Out of the records below, copy all lines in which the word "will" occurs.

--- Exercise data Enclosed Below ---

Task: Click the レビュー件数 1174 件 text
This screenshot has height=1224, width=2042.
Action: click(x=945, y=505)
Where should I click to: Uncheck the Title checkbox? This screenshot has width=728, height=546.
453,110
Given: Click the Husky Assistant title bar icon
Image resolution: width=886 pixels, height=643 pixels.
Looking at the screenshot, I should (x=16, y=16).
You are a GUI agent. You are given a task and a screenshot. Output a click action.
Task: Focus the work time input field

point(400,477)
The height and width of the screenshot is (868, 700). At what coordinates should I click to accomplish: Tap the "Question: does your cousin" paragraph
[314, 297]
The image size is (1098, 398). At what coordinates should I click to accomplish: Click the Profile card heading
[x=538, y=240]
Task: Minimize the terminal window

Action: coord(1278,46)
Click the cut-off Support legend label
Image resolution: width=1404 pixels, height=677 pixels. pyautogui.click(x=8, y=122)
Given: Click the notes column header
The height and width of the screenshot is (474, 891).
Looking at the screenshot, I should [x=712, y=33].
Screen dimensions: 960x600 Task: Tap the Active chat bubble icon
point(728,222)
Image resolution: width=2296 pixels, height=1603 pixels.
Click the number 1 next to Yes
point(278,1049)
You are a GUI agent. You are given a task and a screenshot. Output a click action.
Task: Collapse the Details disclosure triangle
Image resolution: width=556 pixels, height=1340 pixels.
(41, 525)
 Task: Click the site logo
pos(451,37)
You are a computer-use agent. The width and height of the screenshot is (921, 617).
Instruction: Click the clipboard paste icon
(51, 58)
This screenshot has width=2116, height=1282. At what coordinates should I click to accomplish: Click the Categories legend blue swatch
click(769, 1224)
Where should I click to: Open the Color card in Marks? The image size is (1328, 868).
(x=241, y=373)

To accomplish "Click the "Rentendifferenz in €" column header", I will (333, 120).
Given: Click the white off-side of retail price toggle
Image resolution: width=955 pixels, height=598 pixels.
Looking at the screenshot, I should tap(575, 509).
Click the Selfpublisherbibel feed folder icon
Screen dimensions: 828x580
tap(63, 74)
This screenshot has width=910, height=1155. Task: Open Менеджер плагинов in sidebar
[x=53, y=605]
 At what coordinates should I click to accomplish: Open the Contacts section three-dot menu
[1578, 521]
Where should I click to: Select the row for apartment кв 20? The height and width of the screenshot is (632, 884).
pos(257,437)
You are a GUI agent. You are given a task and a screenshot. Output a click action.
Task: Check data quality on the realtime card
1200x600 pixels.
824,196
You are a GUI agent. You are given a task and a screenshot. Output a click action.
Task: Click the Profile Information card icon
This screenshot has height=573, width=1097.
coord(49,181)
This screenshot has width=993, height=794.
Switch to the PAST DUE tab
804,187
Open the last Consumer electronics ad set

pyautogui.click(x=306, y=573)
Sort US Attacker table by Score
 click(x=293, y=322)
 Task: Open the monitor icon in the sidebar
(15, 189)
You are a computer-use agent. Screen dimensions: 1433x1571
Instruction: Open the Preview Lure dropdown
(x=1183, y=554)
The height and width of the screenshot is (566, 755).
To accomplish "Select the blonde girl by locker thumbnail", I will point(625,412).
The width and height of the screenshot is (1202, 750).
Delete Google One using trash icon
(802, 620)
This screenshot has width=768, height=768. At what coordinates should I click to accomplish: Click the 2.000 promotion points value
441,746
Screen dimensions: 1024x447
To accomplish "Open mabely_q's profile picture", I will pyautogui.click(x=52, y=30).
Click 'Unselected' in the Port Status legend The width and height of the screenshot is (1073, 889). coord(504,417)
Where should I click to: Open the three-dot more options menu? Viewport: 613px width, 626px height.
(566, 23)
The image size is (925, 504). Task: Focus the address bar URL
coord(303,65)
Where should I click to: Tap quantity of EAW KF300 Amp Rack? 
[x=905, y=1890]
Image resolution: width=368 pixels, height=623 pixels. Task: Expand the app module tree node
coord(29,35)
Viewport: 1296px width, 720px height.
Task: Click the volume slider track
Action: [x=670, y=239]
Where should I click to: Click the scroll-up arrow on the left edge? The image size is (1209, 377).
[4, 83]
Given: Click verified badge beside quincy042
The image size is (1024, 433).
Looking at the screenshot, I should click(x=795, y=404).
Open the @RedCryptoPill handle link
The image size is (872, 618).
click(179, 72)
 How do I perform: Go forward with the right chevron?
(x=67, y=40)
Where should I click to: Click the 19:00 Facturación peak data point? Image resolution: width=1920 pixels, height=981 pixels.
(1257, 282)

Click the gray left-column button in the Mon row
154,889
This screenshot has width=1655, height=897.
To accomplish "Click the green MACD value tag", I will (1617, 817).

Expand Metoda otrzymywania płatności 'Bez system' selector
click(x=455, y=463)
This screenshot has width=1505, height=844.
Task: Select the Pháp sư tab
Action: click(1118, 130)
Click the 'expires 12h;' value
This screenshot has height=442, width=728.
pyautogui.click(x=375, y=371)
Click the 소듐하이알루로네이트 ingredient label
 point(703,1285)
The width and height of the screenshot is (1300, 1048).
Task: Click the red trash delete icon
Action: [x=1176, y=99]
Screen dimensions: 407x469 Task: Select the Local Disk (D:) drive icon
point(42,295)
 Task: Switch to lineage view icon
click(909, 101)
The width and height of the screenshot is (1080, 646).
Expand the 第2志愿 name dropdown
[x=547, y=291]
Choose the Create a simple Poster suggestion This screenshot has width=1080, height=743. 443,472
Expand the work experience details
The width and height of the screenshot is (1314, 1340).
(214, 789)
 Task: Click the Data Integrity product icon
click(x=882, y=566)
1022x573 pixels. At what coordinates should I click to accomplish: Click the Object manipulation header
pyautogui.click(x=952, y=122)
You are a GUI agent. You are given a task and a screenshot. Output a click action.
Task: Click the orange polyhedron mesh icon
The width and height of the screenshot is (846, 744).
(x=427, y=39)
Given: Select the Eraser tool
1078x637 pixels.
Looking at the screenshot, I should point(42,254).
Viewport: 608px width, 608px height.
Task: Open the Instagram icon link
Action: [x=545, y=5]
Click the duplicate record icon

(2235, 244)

--- End of Enclosed Exercise data ---

Response to the exercise:
To accomplish "Click the "Rentendifferenz in €" column header", I will (333, 120).
To accomplish "Select the blonde girl by locker thumbnail", I will point(625,412).
To accomplish "Open mabely_q's profile picture", I will pyautogui.click(x=52, y=30).
To accomplish "Click the green MACD value tag", I will (1617, 817).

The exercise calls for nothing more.